DOE Announces $35 Million to Advance Hydrogen and Fuel Cell Technologies
The U.S. Department of Energy (DOE) recently announced up to $35 million in available funding to advance hydrogen and fuel cell technologies that will reduce our nation’s dependence on foreign oil and cut harmful carbon emissions. Reportedly as part of the “all-of-the-above” energy strategy, this funding will accelerate American innovation in hydrogen and fuel cell technologies by supporting research and development, early market deployments, and domestic manufacturing. The DOE also aims to develop collaborative consortia for fuel cell performance and durability and advanced hydrogen storage materials research to leverage the capabilities of national lab core teams.
The available funding includes hydrogen production, delivery, and storage research and development; demonstration of infrastructure component manufacturing, and support for Climate Action Champions deploying hydrogen and fuel cell technologies; consortia topics for fuel cell performance and durability and advanced hydrogen storage materials research; and cost and performance analysis for hydrogen production, storage, and fuel cells.
Fuel cells generated major headlines in 2015 as automakers delivered fuel cell electric vehicles (FCEVs) to customers in select locations around the world and unveiled new models and market introduction strategies. Commercial leases began in the U.S. and Japan in 2014 and 2015, and several automakers are now selling their commercial FCEVs in California and Japan. As FCEVs become increasingly commercially available, the DOE is focused on advancements to enable hydrogen infrastructure including production, delivery, storage, and manufacturing, as well as continuing to reduce fuel cell cost and improve durability. This funding opportunity announcement (FOA) includes highly targeted and collaborative lab-led consortium projects in both fuel cells and hydrogen storage technologies.

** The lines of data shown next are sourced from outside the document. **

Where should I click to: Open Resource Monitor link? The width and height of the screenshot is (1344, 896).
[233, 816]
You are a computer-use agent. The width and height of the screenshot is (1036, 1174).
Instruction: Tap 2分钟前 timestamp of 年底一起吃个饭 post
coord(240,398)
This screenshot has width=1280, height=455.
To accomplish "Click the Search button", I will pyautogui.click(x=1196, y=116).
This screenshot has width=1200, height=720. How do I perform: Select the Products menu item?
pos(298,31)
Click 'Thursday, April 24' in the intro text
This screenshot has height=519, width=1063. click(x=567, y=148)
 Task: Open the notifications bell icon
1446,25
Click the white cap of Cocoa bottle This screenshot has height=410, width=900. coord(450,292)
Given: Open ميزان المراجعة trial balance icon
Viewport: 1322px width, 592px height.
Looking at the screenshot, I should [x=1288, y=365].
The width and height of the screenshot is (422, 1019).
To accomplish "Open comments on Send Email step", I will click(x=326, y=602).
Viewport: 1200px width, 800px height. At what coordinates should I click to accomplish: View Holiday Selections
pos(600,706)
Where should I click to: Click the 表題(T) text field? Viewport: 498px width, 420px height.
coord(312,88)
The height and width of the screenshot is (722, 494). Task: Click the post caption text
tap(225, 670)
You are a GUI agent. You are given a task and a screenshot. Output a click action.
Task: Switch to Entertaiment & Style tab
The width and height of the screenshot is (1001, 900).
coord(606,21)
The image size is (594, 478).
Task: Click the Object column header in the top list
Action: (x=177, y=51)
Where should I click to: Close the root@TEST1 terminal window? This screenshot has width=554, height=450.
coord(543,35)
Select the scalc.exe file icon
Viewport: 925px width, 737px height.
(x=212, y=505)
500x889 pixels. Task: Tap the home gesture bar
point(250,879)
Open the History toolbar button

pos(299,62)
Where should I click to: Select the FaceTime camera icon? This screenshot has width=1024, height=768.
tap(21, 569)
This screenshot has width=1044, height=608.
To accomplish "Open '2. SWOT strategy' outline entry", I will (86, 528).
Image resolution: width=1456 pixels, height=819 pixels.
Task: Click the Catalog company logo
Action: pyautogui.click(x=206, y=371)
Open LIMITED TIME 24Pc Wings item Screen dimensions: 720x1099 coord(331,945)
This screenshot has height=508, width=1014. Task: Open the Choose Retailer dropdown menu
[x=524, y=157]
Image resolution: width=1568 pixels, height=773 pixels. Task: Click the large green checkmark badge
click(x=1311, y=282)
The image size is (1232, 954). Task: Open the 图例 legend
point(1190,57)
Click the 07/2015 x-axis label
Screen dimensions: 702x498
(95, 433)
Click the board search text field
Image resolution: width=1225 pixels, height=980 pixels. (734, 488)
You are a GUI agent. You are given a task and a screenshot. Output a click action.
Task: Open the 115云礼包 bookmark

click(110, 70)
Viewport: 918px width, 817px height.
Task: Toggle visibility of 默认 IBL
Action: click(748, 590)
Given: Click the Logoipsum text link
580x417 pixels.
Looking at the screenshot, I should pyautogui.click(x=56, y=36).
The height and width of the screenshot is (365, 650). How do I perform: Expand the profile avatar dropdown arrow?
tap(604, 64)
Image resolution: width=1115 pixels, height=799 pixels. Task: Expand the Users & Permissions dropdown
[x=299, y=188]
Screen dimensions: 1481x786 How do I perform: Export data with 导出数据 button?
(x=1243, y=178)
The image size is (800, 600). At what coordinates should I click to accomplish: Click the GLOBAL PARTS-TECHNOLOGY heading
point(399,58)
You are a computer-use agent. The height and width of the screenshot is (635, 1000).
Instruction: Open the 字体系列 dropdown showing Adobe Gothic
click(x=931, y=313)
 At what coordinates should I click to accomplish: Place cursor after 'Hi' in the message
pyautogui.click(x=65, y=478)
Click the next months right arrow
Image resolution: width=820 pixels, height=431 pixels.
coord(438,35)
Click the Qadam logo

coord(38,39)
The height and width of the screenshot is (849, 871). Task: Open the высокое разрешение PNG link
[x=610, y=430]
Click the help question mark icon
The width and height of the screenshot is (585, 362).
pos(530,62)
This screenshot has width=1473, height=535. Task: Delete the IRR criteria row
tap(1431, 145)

The FOA includes four general areas of interest, each with several subtopics, such as: hydrogen production R&D; high-temperature water splitting compatible with renewable and sustainable energy sources; advanced vacuum insulation for automotive applications; component manufacturing and standardization for hydrogen Infrastructure (e.g., hose/piping, dispenser/station technologies); fuel cell performance and durability (FC-PAD); hydrogen storage materials advanced research consortium (HyMARC); cost and performance analysis for fuel cells; cost and performance analysis for hydrogen storage; and cost and performance analysis for hydrogen production and delivery.